Ma non basta. Ancora nello stesso rapporto c’è un altro indicatore, quello del disagio finanziario che segnalerebbe la quota di famiglie che non sono in grado, con il loro reddito, di far fronte regolarmente alle proprie spese correnti e sono obbligate ad attingere ai risparmi o a indebitarsi. Sino all’inizio della crisi, riferisce l’Istat, la quota di famiglie che non riusciva a far fronte ai propri impegni di spesa era pari a circa il 20 per cento in Francia, tra il 12 e il 14 per cento in Italia e Regno Unito, e tra il 6 e l’8 per cento in Spagna e in Germania. Durante la crisi le famiglie in difficoltà aumentano nettamente in Francia e in Italia, raggiungendo una quota prossima, rispettivamente, al 25 e al 20 per cento; nello stesso periodo, la quota sale anche in Spagna e nel Regno Unito e resta invece sostanzialmente invariata in Germania. Con l’inizio della ripresa, emergono ulteriori differenze: in Francia e in Italia la quota delle famiglie in difficoltà inizia a calare, sino a riportarsi alla fine del periodo attorno ai livelli pre-crisi.


Allora si può dire che l’Italia sia un Paese di poveri? Sicuramente no. La crisi economica ha ovviamente inciso sui redditi, ha costretto molte famiglie ad intaccare i risparmi per mantenere il precedente tenore di vita, ha creato condizioni di maggiore instabilità soprattutto per la precarietà del lavoro per i giovani e le donne. Ma nel complesso, anche grazie agli interventi sociali di sostegno al reddito come la cassa integrazione, la crisi non ha provocato un sostanziale aumento della povertà.


C’è tuttavia un disagio di fondo che continua a crescere e contro il quale non si stanno attuando sufficienti politiche di intervento. E’ il disagio determinato dal fatto che la spesa sociale in Italia, al contrario degli altri paesi, è fortemente sbilanciata sul fronte degli interventi previdenziali e assistenziali verso gli anziani lasciando solo le briciole per i sostegni alle famiglie e ai giovani. Soprattutto al Sud c’è una fortissima carenza di asili nido, di scuole per l’infanzia, di strutture in grado di affiancare la famiglia nella cura dei più piccoli. E’ significativo che i bambini da 0 a 13 anni che nel 2009 sono stati affidati a un adulto almeno qualche volta a settimana sono stati circa 3,7 milioni, pari al 47,4 per cento del totale (contro il 49,6 per cento del 1998). Tra le figure che ne hanno cura quando non sono con i genitori o a scuola, nel 75,7 per cento dei casi si tratta di nonni non conviventi, nel 7,5 per cento di nonni conviventi. L’aiuto dei nonni non conviventi è ancora più rilevante nel caso di bambini molto piccoli.

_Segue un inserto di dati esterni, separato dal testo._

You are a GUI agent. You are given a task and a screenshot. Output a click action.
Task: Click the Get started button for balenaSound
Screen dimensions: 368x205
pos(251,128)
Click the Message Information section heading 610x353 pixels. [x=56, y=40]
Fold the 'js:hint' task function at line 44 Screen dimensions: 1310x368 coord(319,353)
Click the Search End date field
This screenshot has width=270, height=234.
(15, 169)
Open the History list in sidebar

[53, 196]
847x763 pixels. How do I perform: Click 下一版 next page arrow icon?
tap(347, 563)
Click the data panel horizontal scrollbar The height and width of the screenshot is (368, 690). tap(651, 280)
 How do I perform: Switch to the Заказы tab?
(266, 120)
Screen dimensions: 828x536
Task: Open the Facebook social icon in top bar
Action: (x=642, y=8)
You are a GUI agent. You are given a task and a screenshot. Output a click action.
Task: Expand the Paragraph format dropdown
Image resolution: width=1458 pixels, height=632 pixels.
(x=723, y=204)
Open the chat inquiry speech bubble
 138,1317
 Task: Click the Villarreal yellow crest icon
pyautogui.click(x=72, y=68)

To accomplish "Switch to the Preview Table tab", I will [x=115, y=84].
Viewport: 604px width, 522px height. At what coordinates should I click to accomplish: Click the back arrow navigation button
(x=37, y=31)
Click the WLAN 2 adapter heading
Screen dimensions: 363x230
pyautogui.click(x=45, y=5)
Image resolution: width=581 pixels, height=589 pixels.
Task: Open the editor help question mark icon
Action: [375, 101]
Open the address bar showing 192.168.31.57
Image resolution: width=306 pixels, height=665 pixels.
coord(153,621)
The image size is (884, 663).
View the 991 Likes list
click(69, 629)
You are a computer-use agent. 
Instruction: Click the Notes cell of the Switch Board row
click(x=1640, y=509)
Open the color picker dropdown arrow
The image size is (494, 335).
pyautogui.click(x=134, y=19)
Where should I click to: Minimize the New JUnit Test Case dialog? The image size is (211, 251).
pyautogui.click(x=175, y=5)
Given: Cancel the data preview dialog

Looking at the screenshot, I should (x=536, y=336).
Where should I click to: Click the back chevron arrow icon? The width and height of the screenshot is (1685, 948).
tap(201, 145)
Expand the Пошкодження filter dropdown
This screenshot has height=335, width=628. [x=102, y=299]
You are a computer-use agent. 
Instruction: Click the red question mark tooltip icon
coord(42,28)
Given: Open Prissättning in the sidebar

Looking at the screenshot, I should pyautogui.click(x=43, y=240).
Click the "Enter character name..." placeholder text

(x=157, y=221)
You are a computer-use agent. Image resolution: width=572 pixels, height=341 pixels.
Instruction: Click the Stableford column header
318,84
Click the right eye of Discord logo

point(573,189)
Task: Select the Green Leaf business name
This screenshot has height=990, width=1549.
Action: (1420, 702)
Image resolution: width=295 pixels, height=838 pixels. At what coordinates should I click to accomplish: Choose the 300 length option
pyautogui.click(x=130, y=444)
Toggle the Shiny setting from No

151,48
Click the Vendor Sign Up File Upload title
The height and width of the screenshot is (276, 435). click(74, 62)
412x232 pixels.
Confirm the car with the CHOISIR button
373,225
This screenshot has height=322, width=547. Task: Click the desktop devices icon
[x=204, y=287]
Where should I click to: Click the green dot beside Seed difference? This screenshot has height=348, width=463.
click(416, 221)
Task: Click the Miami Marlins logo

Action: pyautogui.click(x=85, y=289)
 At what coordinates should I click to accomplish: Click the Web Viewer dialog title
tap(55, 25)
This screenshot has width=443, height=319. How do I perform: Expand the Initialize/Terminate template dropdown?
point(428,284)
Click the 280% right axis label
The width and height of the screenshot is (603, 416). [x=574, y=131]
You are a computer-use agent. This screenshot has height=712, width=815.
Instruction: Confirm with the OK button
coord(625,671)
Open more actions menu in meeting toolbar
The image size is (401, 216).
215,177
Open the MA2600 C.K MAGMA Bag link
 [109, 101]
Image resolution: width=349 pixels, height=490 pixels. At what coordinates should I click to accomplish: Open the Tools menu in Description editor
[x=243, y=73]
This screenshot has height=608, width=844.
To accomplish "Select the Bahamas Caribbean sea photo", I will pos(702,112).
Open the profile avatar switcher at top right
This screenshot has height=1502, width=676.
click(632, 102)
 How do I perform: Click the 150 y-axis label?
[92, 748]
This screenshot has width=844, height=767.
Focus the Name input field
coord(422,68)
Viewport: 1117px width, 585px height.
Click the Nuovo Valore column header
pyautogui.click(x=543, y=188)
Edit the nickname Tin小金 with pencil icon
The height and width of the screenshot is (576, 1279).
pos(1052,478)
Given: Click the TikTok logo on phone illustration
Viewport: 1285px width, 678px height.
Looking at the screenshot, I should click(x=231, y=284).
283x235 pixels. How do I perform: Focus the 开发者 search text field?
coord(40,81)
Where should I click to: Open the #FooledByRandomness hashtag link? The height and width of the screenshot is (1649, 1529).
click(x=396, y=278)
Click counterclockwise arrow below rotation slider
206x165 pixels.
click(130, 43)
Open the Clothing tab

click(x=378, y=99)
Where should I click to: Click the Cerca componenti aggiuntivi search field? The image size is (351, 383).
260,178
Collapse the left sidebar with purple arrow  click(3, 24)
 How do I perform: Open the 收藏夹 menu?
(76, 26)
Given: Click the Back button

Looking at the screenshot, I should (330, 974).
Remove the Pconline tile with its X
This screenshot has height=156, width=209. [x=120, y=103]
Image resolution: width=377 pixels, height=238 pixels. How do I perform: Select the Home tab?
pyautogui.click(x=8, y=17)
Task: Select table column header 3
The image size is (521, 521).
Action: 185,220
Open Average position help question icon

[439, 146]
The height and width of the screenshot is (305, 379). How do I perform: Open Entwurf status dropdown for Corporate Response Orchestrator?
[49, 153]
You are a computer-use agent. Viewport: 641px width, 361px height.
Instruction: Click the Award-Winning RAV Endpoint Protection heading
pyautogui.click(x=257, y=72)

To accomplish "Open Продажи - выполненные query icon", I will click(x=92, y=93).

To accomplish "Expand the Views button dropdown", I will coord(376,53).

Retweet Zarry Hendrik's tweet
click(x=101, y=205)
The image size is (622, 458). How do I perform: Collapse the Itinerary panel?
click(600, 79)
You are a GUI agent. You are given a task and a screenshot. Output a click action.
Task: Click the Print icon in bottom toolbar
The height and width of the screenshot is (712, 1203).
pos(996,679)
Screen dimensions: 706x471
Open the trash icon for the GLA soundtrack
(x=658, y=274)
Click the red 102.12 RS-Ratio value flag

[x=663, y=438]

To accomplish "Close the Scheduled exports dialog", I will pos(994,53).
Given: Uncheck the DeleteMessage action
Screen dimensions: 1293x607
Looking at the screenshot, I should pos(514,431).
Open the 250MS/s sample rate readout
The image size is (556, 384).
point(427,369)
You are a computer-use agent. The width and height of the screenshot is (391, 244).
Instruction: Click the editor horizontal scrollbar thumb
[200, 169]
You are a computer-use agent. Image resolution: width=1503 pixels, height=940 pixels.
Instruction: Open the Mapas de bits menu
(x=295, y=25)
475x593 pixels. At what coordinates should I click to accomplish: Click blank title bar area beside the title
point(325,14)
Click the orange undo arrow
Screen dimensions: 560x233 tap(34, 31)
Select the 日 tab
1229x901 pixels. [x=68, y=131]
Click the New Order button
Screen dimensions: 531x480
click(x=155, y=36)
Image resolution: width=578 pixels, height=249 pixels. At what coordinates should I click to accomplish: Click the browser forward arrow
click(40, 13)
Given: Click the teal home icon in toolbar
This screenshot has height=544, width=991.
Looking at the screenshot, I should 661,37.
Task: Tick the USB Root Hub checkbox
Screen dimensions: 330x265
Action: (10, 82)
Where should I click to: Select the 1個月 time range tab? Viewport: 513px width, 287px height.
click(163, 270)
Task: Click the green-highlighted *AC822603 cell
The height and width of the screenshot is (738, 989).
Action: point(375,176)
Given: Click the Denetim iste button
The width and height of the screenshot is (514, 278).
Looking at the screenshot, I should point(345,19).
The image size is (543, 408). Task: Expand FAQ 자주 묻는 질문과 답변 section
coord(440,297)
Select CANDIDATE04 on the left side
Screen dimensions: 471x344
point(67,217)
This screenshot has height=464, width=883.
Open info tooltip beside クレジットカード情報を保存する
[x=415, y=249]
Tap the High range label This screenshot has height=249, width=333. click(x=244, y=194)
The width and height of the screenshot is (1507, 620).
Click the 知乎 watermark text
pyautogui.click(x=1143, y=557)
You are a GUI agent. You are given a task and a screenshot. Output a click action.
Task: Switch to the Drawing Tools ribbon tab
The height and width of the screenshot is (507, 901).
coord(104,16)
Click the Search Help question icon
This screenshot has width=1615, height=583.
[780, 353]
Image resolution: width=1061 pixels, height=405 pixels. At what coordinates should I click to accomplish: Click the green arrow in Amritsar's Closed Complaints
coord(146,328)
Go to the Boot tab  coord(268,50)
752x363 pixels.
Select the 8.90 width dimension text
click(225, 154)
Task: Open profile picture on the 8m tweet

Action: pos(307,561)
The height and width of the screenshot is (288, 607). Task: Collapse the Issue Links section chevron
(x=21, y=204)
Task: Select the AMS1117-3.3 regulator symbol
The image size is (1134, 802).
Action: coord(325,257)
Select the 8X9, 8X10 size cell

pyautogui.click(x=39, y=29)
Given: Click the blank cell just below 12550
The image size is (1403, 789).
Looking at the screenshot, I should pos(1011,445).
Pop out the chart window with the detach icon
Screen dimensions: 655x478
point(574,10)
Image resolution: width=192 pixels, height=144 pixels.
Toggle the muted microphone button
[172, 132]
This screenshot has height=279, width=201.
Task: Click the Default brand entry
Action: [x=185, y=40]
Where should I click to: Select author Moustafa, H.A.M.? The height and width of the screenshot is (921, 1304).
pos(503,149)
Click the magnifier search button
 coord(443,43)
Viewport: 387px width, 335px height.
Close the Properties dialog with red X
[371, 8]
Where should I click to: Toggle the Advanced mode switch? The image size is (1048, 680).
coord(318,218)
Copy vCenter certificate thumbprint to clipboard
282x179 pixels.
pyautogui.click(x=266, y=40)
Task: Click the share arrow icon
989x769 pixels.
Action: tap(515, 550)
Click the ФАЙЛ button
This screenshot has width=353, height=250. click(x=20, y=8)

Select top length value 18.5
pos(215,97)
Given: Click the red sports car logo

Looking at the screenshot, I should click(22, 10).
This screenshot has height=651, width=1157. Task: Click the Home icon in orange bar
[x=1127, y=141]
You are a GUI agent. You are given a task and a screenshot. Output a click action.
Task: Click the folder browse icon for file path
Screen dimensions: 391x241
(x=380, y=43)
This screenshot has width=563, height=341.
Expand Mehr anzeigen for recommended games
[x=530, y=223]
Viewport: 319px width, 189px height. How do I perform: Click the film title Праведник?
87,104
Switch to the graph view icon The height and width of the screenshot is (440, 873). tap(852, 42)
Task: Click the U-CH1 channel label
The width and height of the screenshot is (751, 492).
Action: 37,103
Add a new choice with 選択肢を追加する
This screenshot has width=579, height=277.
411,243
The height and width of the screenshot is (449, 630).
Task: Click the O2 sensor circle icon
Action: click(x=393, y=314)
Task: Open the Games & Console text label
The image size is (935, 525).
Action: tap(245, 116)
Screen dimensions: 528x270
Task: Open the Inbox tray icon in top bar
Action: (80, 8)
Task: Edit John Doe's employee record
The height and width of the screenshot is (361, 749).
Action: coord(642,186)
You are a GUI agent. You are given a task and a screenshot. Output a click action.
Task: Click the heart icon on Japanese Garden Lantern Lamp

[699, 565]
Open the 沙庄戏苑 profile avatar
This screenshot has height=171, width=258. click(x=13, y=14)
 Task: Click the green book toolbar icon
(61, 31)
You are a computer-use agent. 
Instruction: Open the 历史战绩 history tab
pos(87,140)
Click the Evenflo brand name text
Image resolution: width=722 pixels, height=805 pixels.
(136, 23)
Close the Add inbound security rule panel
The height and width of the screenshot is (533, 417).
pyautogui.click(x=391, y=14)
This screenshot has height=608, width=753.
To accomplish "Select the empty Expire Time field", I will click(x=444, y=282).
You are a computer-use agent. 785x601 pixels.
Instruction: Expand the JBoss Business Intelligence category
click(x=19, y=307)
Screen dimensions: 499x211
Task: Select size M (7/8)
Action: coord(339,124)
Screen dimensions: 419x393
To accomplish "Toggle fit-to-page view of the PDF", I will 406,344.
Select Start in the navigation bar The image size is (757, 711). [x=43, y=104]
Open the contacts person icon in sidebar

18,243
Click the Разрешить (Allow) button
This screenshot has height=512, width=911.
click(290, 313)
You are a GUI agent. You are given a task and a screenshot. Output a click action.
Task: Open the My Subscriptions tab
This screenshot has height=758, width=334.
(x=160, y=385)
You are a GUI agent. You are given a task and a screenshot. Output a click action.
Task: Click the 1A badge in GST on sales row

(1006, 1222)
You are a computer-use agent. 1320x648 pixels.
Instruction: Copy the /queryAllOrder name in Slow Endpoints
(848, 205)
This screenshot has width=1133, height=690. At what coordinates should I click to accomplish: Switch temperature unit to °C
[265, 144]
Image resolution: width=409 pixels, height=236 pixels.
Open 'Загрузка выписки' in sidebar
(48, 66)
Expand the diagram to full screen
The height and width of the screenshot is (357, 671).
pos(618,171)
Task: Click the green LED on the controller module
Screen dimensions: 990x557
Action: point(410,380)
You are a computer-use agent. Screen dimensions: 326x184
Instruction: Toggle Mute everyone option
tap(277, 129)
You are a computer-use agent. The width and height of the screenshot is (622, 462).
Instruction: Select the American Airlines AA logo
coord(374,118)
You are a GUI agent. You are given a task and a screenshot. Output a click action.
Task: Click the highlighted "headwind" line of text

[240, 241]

“Nel nostro Paese – afferma l’Istat - è fondamentale il ruolo dei nonni, soprattutto delle nonne che sono 4 milioni e 200 mila. Oltre un terzo (34,9 per cento) ha tra i 55 e i 64 anni, il 37,5 per cento è costituito da donne anziane tra i 65 e i 74 anni e circa il 15 per cento ha 75 anni o più. Solamente il 12,7 per cento dei nonni non si occupa mai dei nipoti”. E’ la forza delle reti di solidarietà che fanno perno sulla famiglia, reti indispensabili il cui intervento non può essere valutato dal punto di vista del valore economico, ma che resta fondamentale almeno per attenuare le mancanze della politica di sostegno pubblico.


L’Italia, conferma l’Istat, è più o meno in linea con la media europea come spesa sociale, ma la maggior parte delle risorse sono assorbite dai trasferimenti monetari di tipo pensionistico, mentre quote molto residuali e inferiori alla media Ue vengono destinate alle funzioni dedicate al sostegno delle famiglie, alla disoccupazione e al contrasto delle condizioni di povertà ed esclusione sociale. In particolare, nel 2008 l’Italia si colloca all’ultimo posto tra i paesi Ue per le risorse destinate al sostegno del reddito, alle misure di contrasto alla povertà, o alle prestazioni in natura a favore di persone a rischio di esclusione sociale.


E’ così. Se non ci fossero le reti familiari l’Italia sarebbe veramente un Paese povero.